Source records

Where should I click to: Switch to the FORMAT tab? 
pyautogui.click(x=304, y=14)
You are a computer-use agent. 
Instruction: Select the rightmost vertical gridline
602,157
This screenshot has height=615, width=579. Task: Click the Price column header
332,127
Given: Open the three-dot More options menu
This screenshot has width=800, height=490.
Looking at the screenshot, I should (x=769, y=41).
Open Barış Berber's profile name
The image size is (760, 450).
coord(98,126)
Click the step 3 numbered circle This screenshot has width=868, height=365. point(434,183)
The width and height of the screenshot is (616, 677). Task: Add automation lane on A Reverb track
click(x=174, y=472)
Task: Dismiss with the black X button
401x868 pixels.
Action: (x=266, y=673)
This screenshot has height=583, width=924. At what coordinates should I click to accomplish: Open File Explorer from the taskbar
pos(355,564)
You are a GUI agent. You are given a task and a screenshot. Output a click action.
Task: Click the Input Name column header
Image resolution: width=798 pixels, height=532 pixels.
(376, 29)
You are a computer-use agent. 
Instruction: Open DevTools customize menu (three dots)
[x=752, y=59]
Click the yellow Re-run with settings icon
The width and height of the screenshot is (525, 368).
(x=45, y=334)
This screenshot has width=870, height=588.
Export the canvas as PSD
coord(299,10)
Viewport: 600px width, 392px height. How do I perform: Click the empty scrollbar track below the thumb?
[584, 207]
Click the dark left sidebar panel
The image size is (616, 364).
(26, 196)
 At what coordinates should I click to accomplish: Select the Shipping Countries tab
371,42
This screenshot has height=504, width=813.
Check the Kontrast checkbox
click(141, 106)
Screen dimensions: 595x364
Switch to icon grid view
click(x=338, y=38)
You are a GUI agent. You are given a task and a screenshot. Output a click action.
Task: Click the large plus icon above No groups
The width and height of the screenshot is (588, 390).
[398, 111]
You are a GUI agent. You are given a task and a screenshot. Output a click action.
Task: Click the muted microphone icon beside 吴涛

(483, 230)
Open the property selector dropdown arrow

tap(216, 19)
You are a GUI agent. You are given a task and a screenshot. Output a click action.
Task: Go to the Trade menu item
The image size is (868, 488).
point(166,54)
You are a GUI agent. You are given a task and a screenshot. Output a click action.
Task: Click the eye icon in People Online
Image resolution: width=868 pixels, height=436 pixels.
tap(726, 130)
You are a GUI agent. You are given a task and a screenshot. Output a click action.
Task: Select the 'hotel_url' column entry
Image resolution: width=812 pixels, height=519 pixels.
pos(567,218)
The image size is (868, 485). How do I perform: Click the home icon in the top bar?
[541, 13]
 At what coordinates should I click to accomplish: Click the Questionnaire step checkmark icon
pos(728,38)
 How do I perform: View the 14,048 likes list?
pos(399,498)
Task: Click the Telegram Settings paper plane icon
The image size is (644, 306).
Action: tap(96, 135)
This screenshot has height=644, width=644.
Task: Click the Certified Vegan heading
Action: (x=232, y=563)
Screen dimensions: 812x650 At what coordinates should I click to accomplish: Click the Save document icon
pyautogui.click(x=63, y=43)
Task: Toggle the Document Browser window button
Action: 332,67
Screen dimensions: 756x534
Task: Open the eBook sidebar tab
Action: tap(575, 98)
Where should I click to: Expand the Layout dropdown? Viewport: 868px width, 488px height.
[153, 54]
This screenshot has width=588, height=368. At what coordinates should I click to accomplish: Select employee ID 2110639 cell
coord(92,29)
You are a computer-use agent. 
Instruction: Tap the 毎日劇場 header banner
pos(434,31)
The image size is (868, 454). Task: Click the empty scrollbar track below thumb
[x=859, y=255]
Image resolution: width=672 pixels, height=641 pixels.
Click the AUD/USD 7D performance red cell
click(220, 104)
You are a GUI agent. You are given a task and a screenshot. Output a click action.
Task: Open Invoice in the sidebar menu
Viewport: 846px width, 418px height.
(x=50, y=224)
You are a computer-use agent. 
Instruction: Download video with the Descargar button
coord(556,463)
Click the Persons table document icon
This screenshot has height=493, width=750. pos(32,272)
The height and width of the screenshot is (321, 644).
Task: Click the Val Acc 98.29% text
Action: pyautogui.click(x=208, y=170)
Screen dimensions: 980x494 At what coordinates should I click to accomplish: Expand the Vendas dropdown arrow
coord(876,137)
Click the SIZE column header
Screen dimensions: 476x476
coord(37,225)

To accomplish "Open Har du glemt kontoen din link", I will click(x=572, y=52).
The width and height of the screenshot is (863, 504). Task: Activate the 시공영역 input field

* PROBLEM TO SOLVE
Repeat each record exactly. Omit nothing.

* EXERCISE RESPONSE
Where should I click to: Switch to the FORMAT tab? 
pyautogui.click(x=304, y=14)
You are a computer-use agent. 
Instruction: Select the rightmost vertical gridline
602,157
This screenshot has height=615, width=579. Task: Click the Price column header
332,127
Given: Open the three-dot More options menu
This screenshot has width=800, height=490.
Looking at the screenshot, I should (x=769, y=41).
Open Barış Berber's profile name
The image size is (760, 450).
coord(98,126)
Click the step 3 numbered circle This screenshot has width=868, height=365. point(434,183)
The width and height of the screenshot is (616, 677). Task: Add automation lane on A Reverb track
click(x=174, y=472)
Task: Dismiss with the black X button
401x868 pixels.
Action: (x=266, y=673)
This screenshot has height=583, width=924. At what coordinates should I click to accomplish: Open File Explorer from the taskbar
pos(355,564)
You are a GUI agent. You are given a task and a screenshot. Output a click action.
Task: Click the Input Name column header
Image resolution: width=798 pixels, height=532 pixels.
(376, 29)
You are a computer-use agent. 
Instruction: Open DevTools customize menu (three dots)
[x=752, y=59]
Click the yellow Re-run with settings icon
The width and height of the screenshot is (525, 368).
(x=45, y=334)
This screenshot has width=870, height=588.
Export the canvas as PSD
coord(299,10)
Viewport: 600px width, 392px height. How do I perform: Click the empty scrollbar track below the thumb?
[584, 207]
Click the dark left sidebar panel
The image size is (616, 364).
(26, 196)
 At what coordinates should I click to accomplish: Select the Shipping Countries tab
371,42
This screenshot has height=504, width=813.
Check the Kontrast checkbox
click(141, 106)
Screen dimensions: 595x364
Switch to icon grid view
click(x=338, y=38)
You are a GUI agent. You are given a task and a screenshot. Output a click action.
Task: Click the large plus icon above No groups
The width and height of the screenshot is (588, 390).
[398, 111]
You are a GUI agent. You are given a task and a screenshot. Output a click action.
Task: Click the muted microphone icon beside 吴涛

(483, 230)
Open the property selector dropdown arrow

tap(216, 19)
You are a GUI agent. You are given a task and a screenshot. Output a click action.
Task: Go to the Trade menu item
The image size is (868, 488).
point(166,54)
You are a GUI agent. You are given a task and a screenshot. Output a click action.
Task: Click the eye icon in People Online
Image resolution: width=868 pixels, height=436 pixels.
tap(726, 130)
You are a GUI agent. You are given a task and a screenshot. Output a click action.
Task: Select the 'hotel_url' column entry
Image resolution: width=812 pixels, height=519 pixels.
pos(567,218)
The image size is (868, 485). How do I perform: Click the home icon in the top bar?
[541, 13]
 At what coordinates should I click to accomplish: Click the Questionnaire step checkmark icon
pos(728,38)
 How do I perform: View the 14,048 likes list?
pos(399,498)
Task: Click the Telegram Settings paper plane icon
The image size is (644, 306).
Action: tap(96, 135)
This screenshot has height=644, width=644.
Task: Click the Certified Vegan heading
Action: (x=232, y=563)
Screen dimensions: 812x650 At what coordinates should I click to accomplish: Click the Save document icon
pyautogui.click(x=63, y=43)
Task: Toggle the Document Browser window button
Action: 332,67
Screen dimensions: 756x534
Task: Open the eBook sidebar tab
Action: tap(575, 98)
Where should I click to: Expand the Layout dropdown? Viewport: 868px width, 488px height.
[153, 54]
This screenshot has width=588, height=368. At what coordinates should I click to accomplish: Select employee ID 2110639 cell
coord(92,29)
You are a computer-use agent. 
Instruction: Tap the 毎日劇場 header banner
pos(434,31)
The image size is (868, 454). Task: Click the empty scrollbar track below thumb
[x=859, y=255]
Image resolution: width=672 pixels, height=641 pixels.
Click the AUD/USD 7D performance red cell
click(220, 104)
You are a GUI agent. You are given a task and a screenshot. Output a click action.
Task: Open Invoice in the sidebar menu
Viewport: 846px width, 418px height.
(x=50, y=224)
You are a computer-use agent. 
Instruction: Download video with the Descargar button
coord(556,463)
Click the Persons table document icon
This screenshot has height=493, width=750. pos(32,272)
The height and width of the screenshot is (321, 644).
Task: Click the Val Acc 98.29% text
Action: pyautogui.click(x=208, y=170)
Screen dimensions: 980x494 At what coordinates should I click to accomplish: Expand the Vendas dropdown arrow
coord(876,137)
Click the SIZE column header
Screen dimensions: 476x476
coord(37,225)

To accomplish "Open Har du glemt kontoen din link", I will click(x=572, y=52).
The width and height of the screenshot is (863, 504). Task: Activate the 시공영역 input field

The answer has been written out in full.